FIG. 1 is an overall configuration diagram showing one embodiment of a subcritical reactor system according to the present invention.

FIG. 2 is an explanatory diagram showing an example of the core configuration.

FIG. 3 is an explanatory view showing an example of a fuel assembly used for the fuel assembly.

FIG. 4 is an overall configuration diagram showing another embodiment of the subcritical reactor system according to the present invention.

FIG. 5 is an explanatory view showing an example of the core configuration.

FIG. 6 is an explanatory view showing an example of a fuel assembly used for the fuel assembly.

FIG. 7 is a sectional view of a nuclear reactor used for the simulation.

FIG. 8 is a diagram showing the aging of the neutron source intensity at a constant reactor power.

FIG. 9 is a diagram showing the aging of criticality at a constant reactor power.

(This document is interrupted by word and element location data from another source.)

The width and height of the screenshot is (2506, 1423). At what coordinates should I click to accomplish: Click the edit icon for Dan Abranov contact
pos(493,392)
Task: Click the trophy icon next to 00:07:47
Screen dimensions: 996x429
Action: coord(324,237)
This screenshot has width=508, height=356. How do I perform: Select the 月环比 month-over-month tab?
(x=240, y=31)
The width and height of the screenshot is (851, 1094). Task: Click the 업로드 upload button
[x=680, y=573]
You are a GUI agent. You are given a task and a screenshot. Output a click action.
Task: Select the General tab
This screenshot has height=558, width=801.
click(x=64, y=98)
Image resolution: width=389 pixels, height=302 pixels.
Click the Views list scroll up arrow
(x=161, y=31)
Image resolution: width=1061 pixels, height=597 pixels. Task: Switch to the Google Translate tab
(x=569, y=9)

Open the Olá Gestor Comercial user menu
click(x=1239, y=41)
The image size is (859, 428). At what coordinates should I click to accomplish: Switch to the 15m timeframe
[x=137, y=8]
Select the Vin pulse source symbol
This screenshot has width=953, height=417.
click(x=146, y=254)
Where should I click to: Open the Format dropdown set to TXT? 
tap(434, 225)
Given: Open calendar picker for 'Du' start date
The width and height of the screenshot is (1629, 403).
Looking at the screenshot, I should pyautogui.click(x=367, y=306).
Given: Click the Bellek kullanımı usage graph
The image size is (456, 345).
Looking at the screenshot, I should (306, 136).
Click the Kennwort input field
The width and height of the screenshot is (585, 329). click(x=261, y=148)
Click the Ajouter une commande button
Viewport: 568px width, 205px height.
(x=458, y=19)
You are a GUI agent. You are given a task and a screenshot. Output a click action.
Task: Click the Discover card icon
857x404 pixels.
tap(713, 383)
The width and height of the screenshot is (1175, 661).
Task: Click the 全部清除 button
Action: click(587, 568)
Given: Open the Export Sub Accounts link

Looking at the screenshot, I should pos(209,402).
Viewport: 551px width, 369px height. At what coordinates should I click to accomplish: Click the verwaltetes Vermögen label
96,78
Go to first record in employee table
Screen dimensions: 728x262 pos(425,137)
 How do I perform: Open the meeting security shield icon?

FIG. 10 is a graph showing the secular change of the weight of fuel nuclides in a reactor at a constant reactor power.

[Explanation of symbols]

 DESCRIPTION OF SYMBOLS 10 Accelerator 12 Subcritical core 14 Target material 16 Fuel assembly 18 Core 20 Neutron reflector 32 Intermediate heat exchanger 36 Steam generator 40 Turbine

──────────────────────────────────────────────────続 き Continuation of front page (56) References JP-A-60-117177 (JP, A) (58) Fields investigated (Int. Cl. ⁶ , DB name) G21C 1/30 G21C 1/02 GDF G21C 3 / 62 GDR G21G 1/10 G21G 4/02 JICST file (JOIS)

Claims (4)

(57) [Claims] An accelerator for producing protons or deuterons is combined with a subcritical core, wherein the subcritical core comprises a target material for generating neutrons by protons or deuterons supplied from the accelerator, and a solid material. A core part having nuclear fuel and generating heat by fission reaction using neutrons generated from the target material,
Comprising a neutron reflector surrounding them, the solid nuclear fuel
Using pin-type fuel as the coolant and liquid metal as the coolant
A subcritical nuclear reactor characterized by being used . 2. An accelerator for producing protons or deuterons.
And a sub-critical core, wherein the sub-critical core includes protons or protons supplied from the accelerator.
Is a target material that generates neutrons by deuterons,
Neutrons generated from the target material having a body nuclear fuel
A core that generates heat by fission reaction using
A neutron reflector surrounding them;
Use particulate fuel as a fuel and gas as a coolant
A subcritical reactor. 3. The use of natural uranium as nuclear fuel.
Or a subcritical reactor according to 2. 4. A sub-critical reactor of claim 1, wherein using the plutonium enrichment fuel in the nuclear fuel.